En su balanza pesan infinitamente más las cosas positivas que ha experimentado desde que dijo públicamente que tiene VIH. Sin embargo, hay alguna negativa que dolió. Como aquella vez que quedó con un chico y mientras iba a pedir la comida para los dos, se dio cuenta de que su cita estaba revisando su perfil con el móvil. «Llegué a la mesa con la comida y no había nadie. Me dejó una nota de ‘ahora vuelvo, voy al baño’. Y no volvió. Me había bloqueado y no me cogía el teléfono. A veces pasan este pequeñito porcentaje de cosas malas», narra. Lo mejor, asegura, es que como lo hizo público ya no tiene que salir de ningún armario. Actualmente mantiene una relación serodiscordante —en la que uno tiene VIH y el otro no—. «Nunca he tenido una pareja seropositiva, la verdad», añade. Aunque parezca repetitivo, asegura que todavía hay que insistir socialmente en un mensaje que debería estar ya más que superado. «Con medicación, el virus es indetectable. Y, por tanto, intransmisible», recuerda.

No oculta que ser homosexual le supone un doble estigma. «A día de hoy, mucha gente por redes me sigue diciendo que lo de la transmisión vertical es mentira. Que yo puse el culo un día a alguien, y como no me atrevo a decirlo, me he inventado que es por nacimiento. Y lo peor de todo esto es que la persona que está escribiendo eso lo que está teniendo es homofobia y plumofobia», señala Iván, que desmonta uno a uno los prejuicios: «Uno, estás dando por hecho que yo soy gay. Dos, estás dando por hecho que yo al tener pluma soy pasivo, es decir, que me gusta el sexo anal receptivo, lo que no tiene nada que ver. Y tres, encima supones que yo, por ser gay, pongo el culo por ahí en un baño a cualquiera. Cariño, no. Y si yo hubiera puesto el culo en un baño porque me encanta ponerlo y que me den por detrás, lo diría con el mismo orgullo que digo que mi madre me pegó el VIH en el parto. No habría tampoco ningún problema».

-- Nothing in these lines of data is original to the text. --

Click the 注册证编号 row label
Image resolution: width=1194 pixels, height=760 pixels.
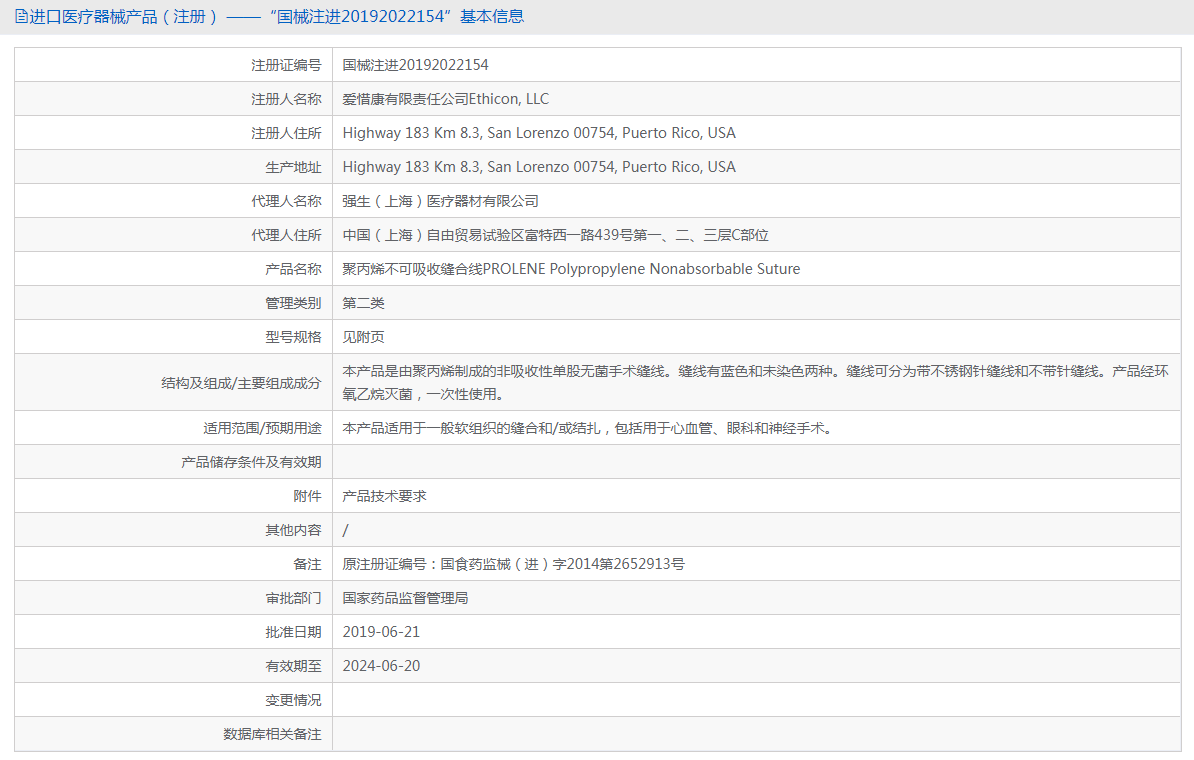coord(286,65)
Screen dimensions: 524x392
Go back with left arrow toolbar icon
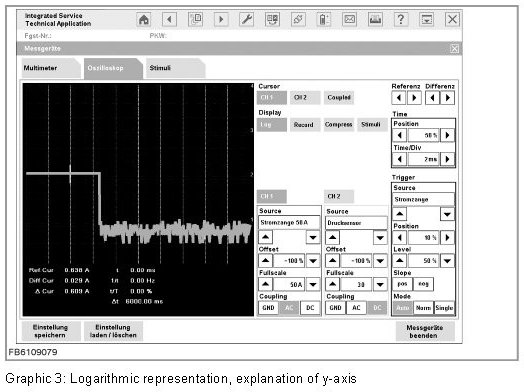pyautogui.click(x=169, y=19)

La suya es una realidad que Iván no quiere maquillar ni lo más mínimo. «Nacer con VIH me ha cambiado la vida para siempre, pero lo que nadie imaginaba es que fuera para bien. A mí ahora mismo me dicen: ‘Un millón de euros y no naces con VIH’. Y yo digo: ‘Déjate de un millón de euros’. Iván Garrido nació con el virus, es quien es hoy y ha conseguido lo que tiene con 32 años gracias a eso, y a que mi madre era quien era. Yo no volvería a nacer sin VIH ni loco, y doy gracias a que mi madre me regalara ese don que me ha dado muchas alegrías y tristezas en una época, pero que fue maravilloso para ayudar a otras personas».